Would you print out every entry exactly as given?

[Opening Excerpted records section]

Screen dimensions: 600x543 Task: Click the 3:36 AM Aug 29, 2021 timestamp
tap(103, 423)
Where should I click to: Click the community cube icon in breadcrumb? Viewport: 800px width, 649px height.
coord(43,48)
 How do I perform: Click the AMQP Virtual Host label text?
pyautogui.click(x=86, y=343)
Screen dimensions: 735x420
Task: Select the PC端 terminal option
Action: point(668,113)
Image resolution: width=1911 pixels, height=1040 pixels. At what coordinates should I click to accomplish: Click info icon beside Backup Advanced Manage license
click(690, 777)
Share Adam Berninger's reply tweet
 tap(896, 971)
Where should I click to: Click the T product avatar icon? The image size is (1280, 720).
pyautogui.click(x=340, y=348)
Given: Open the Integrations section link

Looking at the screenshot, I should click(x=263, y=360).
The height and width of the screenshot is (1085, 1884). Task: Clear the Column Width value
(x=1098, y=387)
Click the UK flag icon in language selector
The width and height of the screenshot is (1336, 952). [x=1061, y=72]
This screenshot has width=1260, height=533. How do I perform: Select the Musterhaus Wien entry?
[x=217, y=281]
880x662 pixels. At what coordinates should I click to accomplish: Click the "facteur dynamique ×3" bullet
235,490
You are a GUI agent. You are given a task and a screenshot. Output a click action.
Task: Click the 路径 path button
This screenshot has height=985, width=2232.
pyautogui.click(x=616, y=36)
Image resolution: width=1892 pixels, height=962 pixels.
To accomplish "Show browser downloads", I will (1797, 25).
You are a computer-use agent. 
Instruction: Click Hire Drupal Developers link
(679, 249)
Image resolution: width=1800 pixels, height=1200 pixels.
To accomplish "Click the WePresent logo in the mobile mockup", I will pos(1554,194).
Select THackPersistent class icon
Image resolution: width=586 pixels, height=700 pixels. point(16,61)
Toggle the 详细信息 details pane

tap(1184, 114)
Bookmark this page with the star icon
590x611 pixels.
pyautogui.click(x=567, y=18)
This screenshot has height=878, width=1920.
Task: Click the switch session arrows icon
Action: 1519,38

[Closing Excerpted records section]

Response to this exercise:
Screen dimensions: 600x543 Task: Click the 3:36 AM Aug 29, 2021 timestamp
tap(103, 423)
Where should I click to: Click the community cube icon in breadcrumb? Viewport: 800px width, 649px height.
coord(43,48)
 How do I perform: Click the AMQP Virtual Host label text?
pyautogui.click(x=86, y=343)
Screen dimensions: 735x420
Task: Select the PC端 terminal option
Action: point(668,113)
Image resolution: width=1911 pixels, height=1040 pixels. At what coordinates should I click to accomplish: Click info icon beside Backup Advanced Manage license
click(690, 777)
Share Adam Berninger's reply tweet
 tap(896, 971)
Where should I click to: Click the T product avatar icon? The image size is (1280, 720).
pyautogui.click(x=340, y=348)
Given: Open the Integrations section link

Looking at the screenshot, I should click(x=263, y=360).
The height and width of the screenshot is (1085, 1884). Task: Clear the Column Width value
(x=1098, y=387)
Click the UK flag icon in language selector
The width and height of the screenshot is (1336, 952). [x=1061, y=72]
This screenshot has width=1260, height=533. How do I perform: Select the Musterhaus Wien entry?
[x=217, y=281]
880x662 pixels. At what coordinates should I click to accomplish: Click the "facteur dynamique ×3" bullet
235,490
You are a GUI agent. You are given a task and a screenshot. Output a click action.
Task: Click the 路径 path button
This screenshot has height=985, width=2232.
pyautogui.click(x=616, y=36)
Image resolution: width=1892 pixels, height=962 pixels.
To accomplish "Show browser downloads", I will (1797, 25).
You are a computer-use agent. 
Instruction: Click Hire Drupal Developers link
(679, 249)
Image resolution: width=1800 pixels, height=1200 pixels.
To accomplish "Click the WePresent logo in the mobile mockup", I will pos(1554,194).
Select THackPersistent class icon
Image resolution: width=586 pixels, height=700 pixels. point(16,61)
Toggle the 详细信息 details pane

tap(1184, 114)
Bookmark this page with the star icon
590x611 pixels.
pyautogui.click(x=567, y=18)
This screenshot has height=878, width=1920.
Task: Click the switch session arrows icon
Action: 1519,38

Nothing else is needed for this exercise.